**Your task:** Update the listing lines beginning at the line that contains "You are a GUI" and stopping after the line that contains "pyautogui.click(x=217, y=155)" by replacing "banner" with "carousel" and leaving everything else unchanged. Give back only those lines, without the pictures.

───── Provided material

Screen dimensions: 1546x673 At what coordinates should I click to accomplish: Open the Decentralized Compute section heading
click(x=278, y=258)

──────────
───── Provided material

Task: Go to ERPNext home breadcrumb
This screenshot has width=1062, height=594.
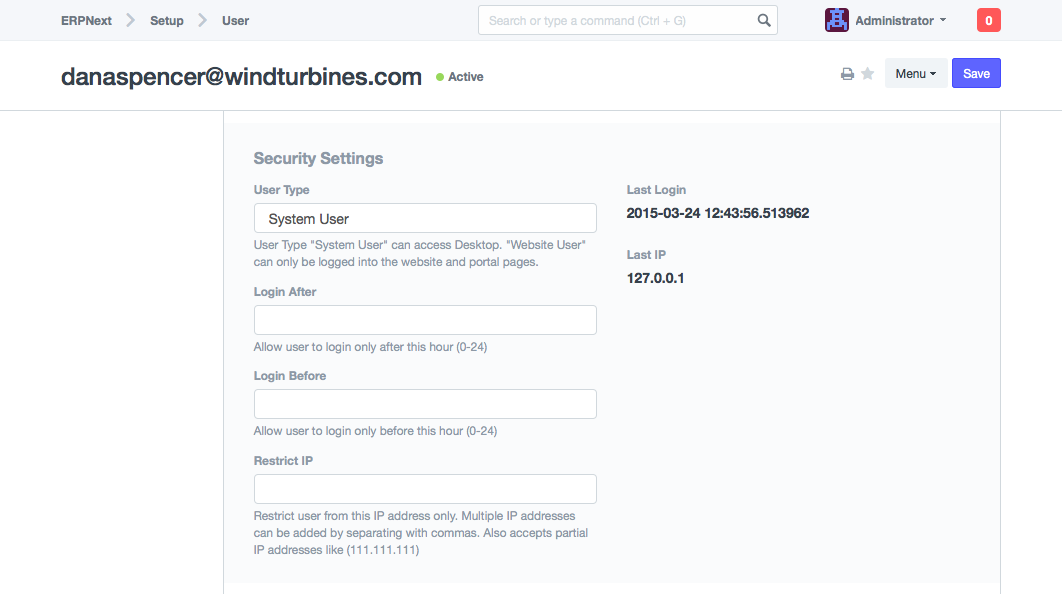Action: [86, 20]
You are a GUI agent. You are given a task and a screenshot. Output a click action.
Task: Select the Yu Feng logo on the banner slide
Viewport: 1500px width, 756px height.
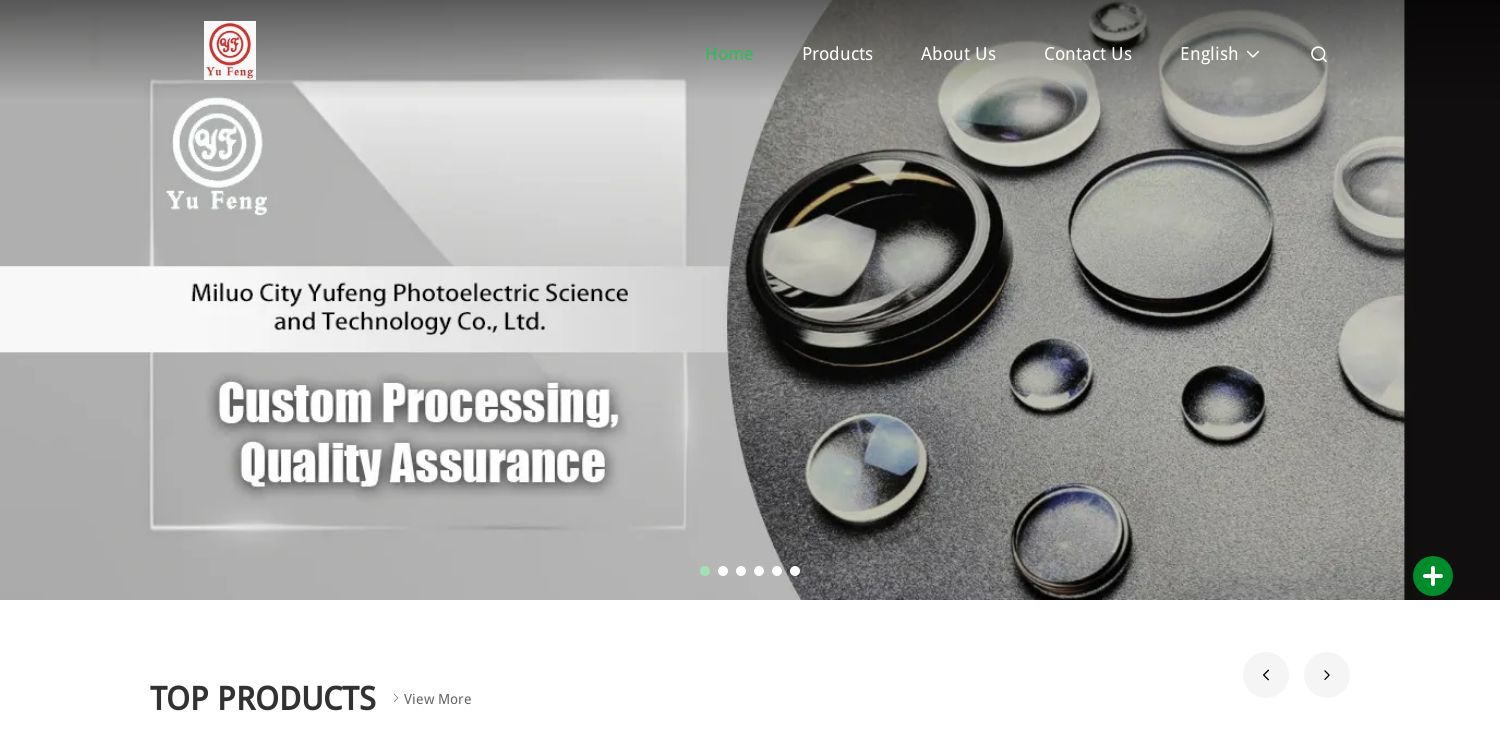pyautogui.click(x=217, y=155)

──────────

**Solved exercise:**
You are a GUI agent. You are given a task and a screenshot. Output a click action.
Task: Select the Yu Feng logo on the carousel slide
Viewport: 1500px width, 756px height.
pyautogui.click(x=217, y=155)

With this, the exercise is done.